Intel's Raja Koduri showed off a die shot of the 2-tile Ponte Vecchio Xe HPC GPU, which is said to feature seven advanced silicon technologies including the 16 compute units that are fabbed on Intel's own 7 nm process. The other key technologies in Xe HPC include Xe Link I/O, HBM2 VRAM, Rambo Cache, EMIB, 10 nm Enhanced Super Fin, and Foveros 3D packaging technology.
https://www.notebookcheck.net/First-Intel-7-nm-wonder-comes-to-life-Raja-Koduri-reveals-full-die-shot-of-the-Ponte-Vecchio-Xe-HPC-2-tile-GPU-with-8-192-cores.517222.0.html
I recall from other presentations that Intel is using HBM2e stacks. (not HBM2)
The Rambo Cache is SRAM.
Another advanced technology is that the IO supports PCIE5/CXL for configuration and cache coherency.
Are you sure 128 EU per die?

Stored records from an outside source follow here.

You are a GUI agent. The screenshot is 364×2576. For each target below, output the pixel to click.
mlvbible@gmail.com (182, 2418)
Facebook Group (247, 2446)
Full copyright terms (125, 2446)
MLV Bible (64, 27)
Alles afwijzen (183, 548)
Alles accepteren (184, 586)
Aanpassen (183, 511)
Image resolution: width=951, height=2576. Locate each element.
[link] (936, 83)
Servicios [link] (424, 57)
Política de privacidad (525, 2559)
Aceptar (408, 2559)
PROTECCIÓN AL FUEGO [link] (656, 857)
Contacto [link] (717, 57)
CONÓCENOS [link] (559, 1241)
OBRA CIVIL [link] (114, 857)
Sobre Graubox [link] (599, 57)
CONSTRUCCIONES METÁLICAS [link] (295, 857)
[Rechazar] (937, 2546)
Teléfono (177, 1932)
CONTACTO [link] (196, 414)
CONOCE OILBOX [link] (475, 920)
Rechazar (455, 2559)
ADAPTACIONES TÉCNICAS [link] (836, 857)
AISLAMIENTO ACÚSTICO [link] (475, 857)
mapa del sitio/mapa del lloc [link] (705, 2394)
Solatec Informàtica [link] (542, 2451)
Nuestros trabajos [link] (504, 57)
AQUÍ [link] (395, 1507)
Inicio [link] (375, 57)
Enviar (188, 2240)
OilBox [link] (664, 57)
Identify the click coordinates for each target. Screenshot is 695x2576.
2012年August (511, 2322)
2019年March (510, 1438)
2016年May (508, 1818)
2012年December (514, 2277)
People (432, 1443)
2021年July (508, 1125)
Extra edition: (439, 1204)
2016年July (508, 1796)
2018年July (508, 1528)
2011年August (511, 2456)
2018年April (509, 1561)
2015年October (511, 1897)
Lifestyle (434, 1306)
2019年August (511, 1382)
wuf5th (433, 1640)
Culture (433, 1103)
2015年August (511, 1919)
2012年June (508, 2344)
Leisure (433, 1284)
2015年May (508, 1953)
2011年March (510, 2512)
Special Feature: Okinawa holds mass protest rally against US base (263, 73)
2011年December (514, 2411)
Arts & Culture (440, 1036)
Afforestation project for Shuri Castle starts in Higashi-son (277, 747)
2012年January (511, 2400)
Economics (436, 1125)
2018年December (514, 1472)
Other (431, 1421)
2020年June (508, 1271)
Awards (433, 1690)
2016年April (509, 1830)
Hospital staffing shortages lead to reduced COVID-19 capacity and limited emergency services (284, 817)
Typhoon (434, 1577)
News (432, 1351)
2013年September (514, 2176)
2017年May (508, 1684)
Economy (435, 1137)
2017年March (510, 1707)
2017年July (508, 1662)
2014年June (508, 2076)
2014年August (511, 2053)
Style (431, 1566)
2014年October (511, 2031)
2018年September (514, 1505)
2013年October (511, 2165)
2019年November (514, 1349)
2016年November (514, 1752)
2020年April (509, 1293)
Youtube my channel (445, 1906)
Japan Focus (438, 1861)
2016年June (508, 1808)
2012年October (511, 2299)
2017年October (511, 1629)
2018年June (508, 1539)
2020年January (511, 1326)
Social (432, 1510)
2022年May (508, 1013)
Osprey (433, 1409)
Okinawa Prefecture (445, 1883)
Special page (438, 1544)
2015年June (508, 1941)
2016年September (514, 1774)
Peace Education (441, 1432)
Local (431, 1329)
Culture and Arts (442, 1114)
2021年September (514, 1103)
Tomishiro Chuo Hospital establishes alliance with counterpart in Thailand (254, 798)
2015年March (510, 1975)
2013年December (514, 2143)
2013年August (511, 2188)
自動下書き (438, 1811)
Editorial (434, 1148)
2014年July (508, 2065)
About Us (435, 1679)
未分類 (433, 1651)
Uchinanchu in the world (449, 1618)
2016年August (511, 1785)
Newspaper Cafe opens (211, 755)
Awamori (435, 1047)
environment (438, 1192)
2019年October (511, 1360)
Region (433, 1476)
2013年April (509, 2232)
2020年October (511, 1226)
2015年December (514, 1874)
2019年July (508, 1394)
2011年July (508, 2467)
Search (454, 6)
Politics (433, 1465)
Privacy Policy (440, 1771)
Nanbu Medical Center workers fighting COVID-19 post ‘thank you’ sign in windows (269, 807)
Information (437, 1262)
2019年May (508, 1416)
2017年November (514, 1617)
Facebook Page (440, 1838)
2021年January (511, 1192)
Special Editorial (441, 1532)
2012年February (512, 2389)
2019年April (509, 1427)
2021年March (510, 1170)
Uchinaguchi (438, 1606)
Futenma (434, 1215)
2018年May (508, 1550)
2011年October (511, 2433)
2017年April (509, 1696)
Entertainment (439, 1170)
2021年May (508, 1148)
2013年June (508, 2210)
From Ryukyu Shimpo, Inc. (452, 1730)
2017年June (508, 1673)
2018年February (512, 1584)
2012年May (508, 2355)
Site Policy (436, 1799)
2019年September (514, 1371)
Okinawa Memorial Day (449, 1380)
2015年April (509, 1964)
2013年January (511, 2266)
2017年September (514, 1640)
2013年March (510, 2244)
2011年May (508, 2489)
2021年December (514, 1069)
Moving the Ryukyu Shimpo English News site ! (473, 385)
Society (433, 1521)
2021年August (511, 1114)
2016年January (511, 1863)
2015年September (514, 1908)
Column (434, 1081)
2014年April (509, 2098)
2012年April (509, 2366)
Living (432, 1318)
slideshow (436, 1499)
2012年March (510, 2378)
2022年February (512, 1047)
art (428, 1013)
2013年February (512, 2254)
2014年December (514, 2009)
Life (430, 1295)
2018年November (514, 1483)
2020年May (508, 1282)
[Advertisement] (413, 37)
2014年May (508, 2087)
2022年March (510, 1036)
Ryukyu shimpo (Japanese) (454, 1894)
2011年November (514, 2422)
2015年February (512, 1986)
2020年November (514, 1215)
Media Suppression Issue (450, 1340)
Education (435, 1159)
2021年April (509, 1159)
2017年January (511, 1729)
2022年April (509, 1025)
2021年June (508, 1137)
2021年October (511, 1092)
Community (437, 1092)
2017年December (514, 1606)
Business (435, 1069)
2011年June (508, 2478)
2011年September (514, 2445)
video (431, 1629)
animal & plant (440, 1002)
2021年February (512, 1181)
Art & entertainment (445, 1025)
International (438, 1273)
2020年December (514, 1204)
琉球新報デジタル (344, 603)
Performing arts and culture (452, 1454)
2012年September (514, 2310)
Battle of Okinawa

Intel also said EU could be configured to have dedicated FP64 pipeline, in which case it would only need 64 EU per compute die.
Either way about 21 tflops double precision per Ponte Vecchio GPU.
...Ok, no idea where this puts them.
Someone have a good Rambo Cache joke?
Quote from: danwat1234 on January 30, 2021, 19:16:10
Someone have a good Rambo Cache joke?
"I will fight to keep their "memory" alive for ever" ;)
Quote from: Johan on January 30, 2021, 06:09:49
Are you sure 128 EU per die? Intel also said EU could be configured to have dedicated FP64 pipeline, in which case it would only need 64 EU per compute die.
Either way about 21 tflops double precision per Ponte Vecchio GPU.
You're right. It should be 64 EUs as Ponte Vecchio is expected to have 512 EUs for both the tiles i.e. 1024 EUs for the entire 2-tile package. Corrected :)
Quote from: S.Yu on January 30, 2021, 19:13:18
...Ok, no idea where this puts them.
A100 has about 10 + 20 TFLOPS double precision. The 20 come from tensor cores. So, this is about 2/3 of the best what Nvidia has to offer. 3090 is around one TFLOP FP64 I believe. So, about 20 times what the 3090 can do. It won't be as good in FP32. It was made for FP64.